--- start Passage to read ---

From: Glenn Washburn
Subject: Re: [PATCH v2 1/8] tests: Make sure LANG is set properly for iso9660_test
Date: Wed, 25 Aug 2021 14:49:09 -0500

Hi Thomas,

On Wed, 25 Aug 2021 11:34:47 +0200
"Thomas Schmitt" <scdbackup@gmx.net> wrote:

> Hi,
> 
> Glenn Washburn wrote:
> > LANG must be set to something that supports international
> > characters, otherwise xorriso will refuse to include the file with
> > name having international characters, causing the test to fail.
> 
> Can you tell me the exact error message from xorriso ?
> I have some difficulties with reproducing the situation.

There is no error message from xorriso, it will do as you noticed
below, which is to default to replacing non-ASCII characters with
underscores.

The problem is that that behavior causes the tests to fail (rightly so
because non-ASCII names are not being tested). The following causes the
test to fail, but removing the LANG= causes success (because my system
has LANG set to a UTF8 encoding).

--- end Passage to read ---

Stated exercise A
Rewrite the records from the line containing "This screenshot has width=800, height=674." down to the line containing "will pyautogui.click(x=41, y=346).", both included, as a numbered list with blank lines omitted.
The records that follow bear no relation to the email above.

--- start Data shown ---

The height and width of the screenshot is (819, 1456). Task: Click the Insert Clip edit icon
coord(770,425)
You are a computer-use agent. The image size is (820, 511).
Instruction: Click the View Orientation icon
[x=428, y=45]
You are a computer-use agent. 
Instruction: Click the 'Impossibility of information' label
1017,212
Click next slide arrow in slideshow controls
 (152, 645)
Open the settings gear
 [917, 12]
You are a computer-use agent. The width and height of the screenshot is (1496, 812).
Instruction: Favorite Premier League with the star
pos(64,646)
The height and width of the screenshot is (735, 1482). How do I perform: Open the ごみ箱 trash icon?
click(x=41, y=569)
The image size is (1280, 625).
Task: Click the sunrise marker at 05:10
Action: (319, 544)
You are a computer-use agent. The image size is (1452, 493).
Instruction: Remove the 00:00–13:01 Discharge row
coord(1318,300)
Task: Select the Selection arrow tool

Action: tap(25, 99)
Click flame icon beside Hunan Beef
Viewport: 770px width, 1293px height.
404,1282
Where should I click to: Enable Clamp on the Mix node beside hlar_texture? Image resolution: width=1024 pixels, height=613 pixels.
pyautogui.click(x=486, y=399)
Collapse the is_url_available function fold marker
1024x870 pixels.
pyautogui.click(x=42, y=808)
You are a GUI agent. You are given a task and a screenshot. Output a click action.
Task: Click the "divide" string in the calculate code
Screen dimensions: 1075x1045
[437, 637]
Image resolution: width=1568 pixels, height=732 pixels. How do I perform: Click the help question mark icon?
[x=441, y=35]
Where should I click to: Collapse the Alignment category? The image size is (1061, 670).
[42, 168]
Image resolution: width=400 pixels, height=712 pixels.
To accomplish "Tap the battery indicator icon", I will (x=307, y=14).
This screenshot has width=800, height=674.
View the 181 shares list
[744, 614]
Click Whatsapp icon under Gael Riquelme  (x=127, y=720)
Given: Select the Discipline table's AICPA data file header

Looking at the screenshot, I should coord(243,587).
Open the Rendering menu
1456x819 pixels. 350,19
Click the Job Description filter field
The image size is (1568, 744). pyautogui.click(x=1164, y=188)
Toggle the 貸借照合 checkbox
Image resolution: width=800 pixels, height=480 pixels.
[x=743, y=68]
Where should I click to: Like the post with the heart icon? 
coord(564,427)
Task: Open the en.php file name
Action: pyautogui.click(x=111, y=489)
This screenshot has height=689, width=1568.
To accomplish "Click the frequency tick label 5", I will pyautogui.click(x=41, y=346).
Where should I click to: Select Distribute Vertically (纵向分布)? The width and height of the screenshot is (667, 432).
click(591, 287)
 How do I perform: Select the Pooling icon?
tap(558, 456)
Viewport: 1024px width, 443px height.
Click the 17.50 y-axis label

--- end Data shown ---

Stated exercise B
Extend the email about setting LANG for the iso9660 test, starting right after its last sentence.

Task response A
1. This screenshot has width=800, height=674.
2. View the 181 shares list
3. [744, 614]
4. Click Whatsapp icon under Gael Riquelme  (x=127, y=720)
5. Given: Select the Discipline table's AICPA data file header
6. Looking at the screenshot, I should coord(243,587).
7. Open the Rendering menu
8. 1456x819 pixels. 350,19
9. Click the Job Description filter field
10. The image size is (1568, 744). pyautogui.click(x=1164, y=188)
11. Toggle the 貸借照合 checkbox
12. Image resolution: width=800 pixels, height=480 pixels.
13. [x=743, y=68]
14. Where should I click to: Like the post with the heart icon? 
15. coord(564,427)
16. Task: Open the en.php file name
17. Action: pyautogui.click(x=111, y=489)
18. This screenshot has height=689, width=1568.
19. To accomplish "Click the frequency tick label 5", I will pyautogui.click(x=41, y=346).

Task response B
  make SUBDIRS= LANG= TESTS=iso9660_test check

> Your description is plausible, because libisofs takes its character
> set default from nl_langinfo(3) with item CODESET and uses iconv(3) to
> convert the file names to the output charset.
> 
> I would like to bring up for discussion an alternative remedy by these
> xorrisofs options:
> 
>   -input-charset UTF-8 -output-charset UTF-8
> 
> -----------------------------------------------------------------------
> 
> I am quite sure that it will work, but have problems with creating the
> situation where it shall be the remedy.
> On a system with configured LANG=en_US.UTF-8 i fail to reproduce
> the issue with LANG=C or LANG="" unless i add the explicit demand to
> convert to UTF-8.
> 
> My disappointingly unproblematic xorriso test run is
> 
>   ( LANG=  xorrisofs -o test.iso 'ÄÖÜß' )
> 
> with various attempts to set the locale charset away from UTF-8:
> LANG, LANGUAGE, LC_ALL set to empty text or to "C".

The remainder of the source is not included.